Fri, Mar 27, 2009 - Page 7 News List

US shares blame for drug wars: Clinton

BREAKTHROUGH Hours before the US secretary of state arrived in Mexico, the army announced the capture of one of the country’s most wanted drug smugglers

AP , MEXICO CITY

US Secretary of State Hillary Clinton poses with a group of students during the conference “Supporting Native Education” in Mexico City on Wednesday.

PHOTO: EPA

US Secretary of State Hillary Rodham Clinton on Wednesday pledged to stand with Mexico in its violent struggle against drug cartels and admitted that Americans’ “insatiable” appetite for illegal narcotics and their inability to control weapons smuggling was partly to blame.

Fearing that Mexican drug violence may spill across the border, Clinton promised to boost cooperation to improve security on both sides.

“The criminals and kingpins spreading violence are trying to corrode the foundations of law, order, friendship and trust between us that support our continent,” she told a news conference with Mexican Foreign Relations Secretary Patricia Espinosa. “They will fail.”

“We will stand shoulder to shoulder with you,” she said after lengthy talks with Espinosa and Mexican President Felipe Calderon.

On Tuesday, the administration of US President Barack Obama pledged to send more money, technology and manpower to secure the border in the US Southwest and help Mexico battle the cartels.

Clinton said on Wednesday the White House would also seek an additional US$80 million to help Mexico buy Blackhawk helicopters.

All that is in addition to a three-year, US$1.4 billion Bush administration-era program to support Mexico’s efforts. Congress already has approved US$700 million of that. Obama has said he wants to revamp the initiative.

Obama said on Tuesday he wanted the US to do more to prevent guns and cash from illicit drug sales from flowing into Mexico.

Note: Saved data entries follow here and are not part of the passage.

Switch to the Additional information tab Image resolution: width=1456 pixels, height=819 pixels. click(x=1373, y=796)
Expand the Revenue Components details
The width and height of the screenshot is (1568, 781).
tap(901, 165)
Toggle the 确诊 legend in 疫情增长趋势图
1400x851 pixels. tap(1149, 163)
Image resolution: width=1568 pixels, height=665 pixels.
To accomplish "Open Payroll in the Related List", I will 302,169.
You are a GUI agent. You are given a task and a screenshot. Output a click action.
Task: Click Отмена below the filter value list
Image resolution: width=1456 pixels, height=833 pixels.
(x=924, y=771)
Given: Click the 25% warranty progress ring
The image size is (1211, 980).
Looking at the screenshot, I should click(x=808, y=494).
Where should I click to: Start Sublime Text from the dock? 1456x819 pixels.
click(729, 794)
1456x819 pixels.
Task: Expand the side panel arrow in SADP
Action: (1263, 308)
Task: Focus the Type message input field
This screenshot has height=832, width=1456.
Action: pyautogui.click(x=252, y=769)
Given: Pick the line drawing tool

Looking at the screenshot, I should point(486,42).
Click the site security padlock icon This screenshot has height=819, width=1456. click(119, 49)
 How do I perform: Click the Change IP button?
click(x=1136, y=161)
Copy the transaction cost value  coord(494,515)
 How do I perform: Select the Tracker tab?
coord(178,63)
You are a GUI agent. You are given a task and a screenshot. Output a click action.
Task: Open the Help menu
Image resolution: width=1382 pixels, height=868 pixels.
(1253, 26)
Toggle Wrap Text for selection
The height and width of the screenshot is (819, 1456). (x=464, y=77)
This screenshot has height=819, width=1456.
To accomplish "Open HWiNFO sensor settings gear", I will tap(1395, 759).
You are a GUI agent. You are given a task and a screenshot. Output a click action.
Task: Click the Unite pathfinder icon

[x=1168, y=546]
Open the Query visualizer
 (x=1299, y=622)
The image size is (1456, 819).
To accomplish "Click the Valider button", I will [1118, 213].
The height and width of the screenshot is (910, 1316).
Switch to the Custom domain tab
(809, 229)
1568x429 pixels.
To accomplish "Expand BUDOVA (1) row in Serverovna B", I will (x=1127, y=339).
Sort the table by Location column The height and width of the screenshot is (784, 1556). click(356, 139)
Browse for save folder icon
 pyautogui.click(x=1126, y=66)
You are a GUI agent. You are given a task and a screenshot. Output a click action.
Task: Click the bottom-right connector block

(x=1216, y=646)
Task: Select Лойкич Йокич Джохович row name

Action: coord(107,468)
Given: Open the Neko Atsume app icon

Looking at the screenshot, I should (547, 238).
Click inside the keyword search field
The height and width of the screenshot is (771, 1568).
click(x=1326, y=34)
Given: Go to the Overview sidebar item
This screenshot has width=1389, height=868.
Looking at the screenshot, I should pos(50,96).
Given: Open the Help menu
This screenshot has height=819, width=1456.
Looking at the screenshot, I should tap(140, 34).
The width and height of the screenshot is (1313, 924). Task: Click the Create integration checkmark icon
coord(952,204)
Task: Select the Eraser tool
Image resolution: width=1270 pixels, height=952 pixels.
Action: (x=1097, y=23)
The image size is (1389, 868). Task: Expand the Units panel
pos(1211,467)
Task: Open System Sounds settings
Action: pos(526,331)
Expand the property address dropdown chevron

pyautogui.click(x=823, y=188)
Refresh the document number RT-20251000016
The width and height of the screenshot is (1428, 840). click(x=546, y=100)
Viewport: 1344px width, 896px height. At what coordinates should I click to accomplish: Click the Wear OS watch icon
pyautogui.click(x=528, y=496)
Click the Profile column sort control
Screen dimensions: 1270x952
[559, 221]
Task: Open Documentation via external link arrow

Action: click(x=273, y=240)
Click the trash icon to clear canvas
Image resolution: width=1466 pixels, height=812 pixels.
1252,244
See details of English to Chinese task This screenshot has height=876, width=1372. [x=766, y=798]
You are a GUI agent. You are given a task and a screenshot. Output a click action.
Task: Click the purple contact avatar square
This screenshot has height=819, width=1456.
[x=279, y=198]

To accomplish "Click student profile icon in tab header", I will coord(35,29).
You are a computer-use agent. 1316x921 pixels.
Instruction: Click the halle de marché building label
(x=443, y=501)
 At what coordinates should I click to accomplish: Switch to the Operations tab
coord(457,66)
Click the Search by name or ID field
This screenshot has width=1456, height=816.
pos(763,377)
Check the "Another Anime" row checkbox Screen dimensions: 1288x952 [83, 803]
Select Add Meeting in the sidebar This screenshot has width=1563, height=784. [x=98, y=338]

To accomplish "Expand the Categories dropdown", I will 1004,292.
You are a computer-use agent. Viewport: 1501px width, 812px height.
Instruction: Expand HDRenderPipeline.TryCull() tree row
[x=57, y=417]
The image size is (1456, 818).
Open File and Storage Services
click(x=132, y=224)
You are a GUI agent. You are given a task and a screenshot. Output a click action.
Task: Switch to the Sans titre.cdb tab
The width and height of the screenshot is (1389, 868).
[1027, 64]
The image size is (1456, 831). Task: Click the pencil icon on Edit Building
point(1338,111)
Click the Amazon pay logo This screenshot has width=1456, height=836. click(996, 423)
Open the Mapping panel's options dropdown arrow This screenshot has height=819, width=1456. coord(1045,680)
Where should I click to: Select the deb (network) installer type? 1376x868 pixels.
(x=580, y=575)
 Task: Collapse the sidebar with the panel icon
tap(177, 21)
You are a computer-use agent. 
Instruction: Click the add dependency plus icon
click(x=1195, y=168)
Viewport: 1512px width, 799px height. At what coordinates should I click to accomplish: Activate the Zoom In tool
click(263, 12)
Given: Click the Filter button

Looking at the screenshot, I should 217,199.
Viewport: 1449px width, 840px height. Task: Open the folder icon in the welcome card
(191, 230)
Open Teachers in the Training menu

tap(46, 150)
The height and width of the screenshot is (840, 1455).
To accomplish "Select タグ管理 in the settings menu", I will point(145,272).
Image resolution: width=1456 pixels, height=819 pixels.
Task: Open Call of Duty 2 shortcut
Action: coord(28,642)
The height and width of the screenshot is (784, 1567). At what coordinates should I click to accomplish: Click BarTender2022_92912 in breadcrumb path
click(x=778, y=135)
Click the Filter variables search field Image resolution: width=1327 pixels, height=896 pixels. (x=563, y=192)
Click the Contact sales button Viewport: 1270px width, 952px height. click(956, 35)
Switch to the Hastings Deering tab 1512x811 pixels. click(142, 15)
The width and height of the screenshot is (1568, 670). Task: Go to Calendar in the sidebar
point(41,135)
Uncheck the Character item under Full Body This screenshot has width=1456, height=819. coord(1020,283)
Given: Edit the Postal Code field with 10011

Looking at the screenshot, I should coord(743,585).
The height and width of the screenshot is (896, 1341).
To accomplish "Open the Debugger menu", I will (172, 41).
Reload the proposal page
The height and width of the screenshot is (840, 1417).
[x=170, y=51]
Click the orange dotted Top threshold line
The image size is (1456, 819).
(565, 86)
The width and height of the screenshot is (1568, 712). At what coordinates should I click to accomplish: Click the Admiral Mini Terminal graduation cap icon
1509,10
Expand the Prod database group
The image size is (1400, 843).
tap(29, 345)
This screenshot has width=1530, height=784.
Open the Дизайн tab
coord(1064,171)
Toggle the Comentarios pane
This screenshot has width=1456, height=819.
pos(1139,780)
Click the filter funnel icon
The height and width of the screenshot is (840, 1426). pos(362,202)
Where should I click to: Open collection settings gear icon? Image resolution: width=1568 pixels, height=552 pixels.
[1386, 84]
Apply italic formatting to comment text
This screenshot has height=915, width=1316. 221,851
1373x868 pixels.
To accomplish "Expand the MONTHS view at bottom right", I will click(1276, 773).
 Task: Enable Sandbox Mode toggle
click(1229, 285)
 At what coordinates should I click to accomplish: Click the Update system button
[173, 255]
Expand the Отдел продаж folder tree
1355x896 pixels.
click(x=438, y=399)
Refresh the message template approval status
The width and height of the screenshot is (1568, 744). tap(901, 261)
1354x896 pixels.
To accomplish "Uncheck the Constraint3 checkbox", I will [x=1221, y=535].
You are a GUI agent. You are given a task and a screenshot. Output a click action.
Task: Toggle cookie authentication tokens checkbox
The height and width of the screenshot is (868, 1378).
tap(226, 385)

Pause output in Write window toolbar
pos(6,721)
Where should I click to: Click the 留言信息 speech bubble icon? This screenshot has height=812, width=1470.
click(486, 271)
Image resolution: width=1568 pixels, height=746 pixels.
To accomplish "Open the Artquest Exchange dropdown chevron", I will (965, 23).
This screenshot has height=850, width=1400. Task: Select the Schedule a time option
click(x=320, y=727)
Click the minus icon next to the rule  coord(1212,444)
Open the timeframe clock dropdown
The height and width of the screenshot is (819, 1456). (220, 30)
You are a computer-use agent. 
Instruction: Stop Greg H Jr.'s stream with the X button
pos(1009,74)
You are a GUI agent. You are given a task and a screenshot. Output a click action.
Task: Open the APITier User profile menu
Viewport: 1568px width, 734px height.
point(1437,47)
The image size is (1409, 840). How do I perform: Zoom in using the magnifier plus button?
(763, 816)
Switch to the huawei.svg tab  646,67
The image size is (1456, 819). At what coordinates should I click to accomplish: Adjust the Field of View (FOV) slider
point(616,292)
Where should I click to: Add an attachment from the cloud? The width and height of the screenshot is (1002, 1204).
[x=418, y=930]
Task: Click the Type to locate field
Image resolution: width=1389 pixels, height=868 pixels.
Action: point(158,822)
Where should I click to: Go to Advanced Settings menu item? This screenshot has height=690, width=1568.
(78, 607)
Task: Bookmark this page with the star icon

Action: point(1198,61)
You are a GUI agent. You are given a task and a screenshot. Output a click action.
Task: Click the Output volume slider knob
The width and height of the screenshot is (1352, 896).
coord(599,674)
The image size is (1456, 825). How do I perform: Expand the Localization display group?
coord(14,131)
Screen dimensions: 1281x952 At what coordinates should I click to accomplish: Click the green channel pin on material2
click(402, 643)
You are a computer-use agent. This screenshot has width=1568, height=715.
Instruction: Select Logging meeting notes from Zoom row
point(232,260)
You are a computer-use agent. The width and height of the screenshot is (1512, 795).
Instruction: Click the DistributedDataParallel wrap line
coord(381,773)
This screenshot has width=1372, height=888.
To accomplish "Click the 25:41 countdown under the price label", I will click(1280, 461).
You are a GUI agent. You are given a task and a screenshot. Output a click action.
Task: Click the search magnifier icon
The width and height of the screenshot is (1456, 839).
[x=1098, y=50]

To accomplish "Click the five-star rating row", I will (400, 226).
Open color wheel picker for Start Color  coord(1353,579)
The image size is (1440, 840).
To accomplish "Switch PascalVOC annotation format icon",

But Clinton’s remarks were more forceful in recognizing the US’ share of the blame. In the past, particularly under the Bush administration, Mexican officials have complained that Washington failed to acknowledge the extent that US drug demand and weapons smuggling fuels the violence.

“I feel very strongly we have a co-responsibility,” Clinton told reporters aboard her plane on her way to Mexico.

“Our insatiable demand for illegal drugs fuels the drug trade,” she said. “Our inability to prevent weapons from being illegally smuggled across the border to arm these criminals causes the deaths of police officers, soldiers and civilians.”

Criminals are outgunning law enforcement officials, she said, referring to guns and military-style equipment such as night-vision goggles and body armor that the cartels are smuggling from the US.

“Clearly, what we have been doing has not worked and it is unfair for our incapacity ... to be creating a situation where people are holding the Mexican government and people responsible,” she said. “That’s not right.”

Officials said her priorities included encouraging Calderon’s government to increase its battle against rampant corruption by promoting police and judicial reform.

Clinton was scheduled to visit a police station in the capital yesterday before heading to the northern city of Monterrey, where she was due to speak with university students about US-Mexican relations.

Just hours before she arrived in Mexico, the Mexican army announced it had captured one of the country’s most-wanted smugglers, a man accused of controlling the flow of drugs through Monterrey for the powerful Beltran-Leyva cartel.

The US measures outlined on Tuesday include increasing the number of immigrations and customs agents, drug agents and antigun-trafficking agents operating along the border, as well as sending more US officials to work inside Mexico.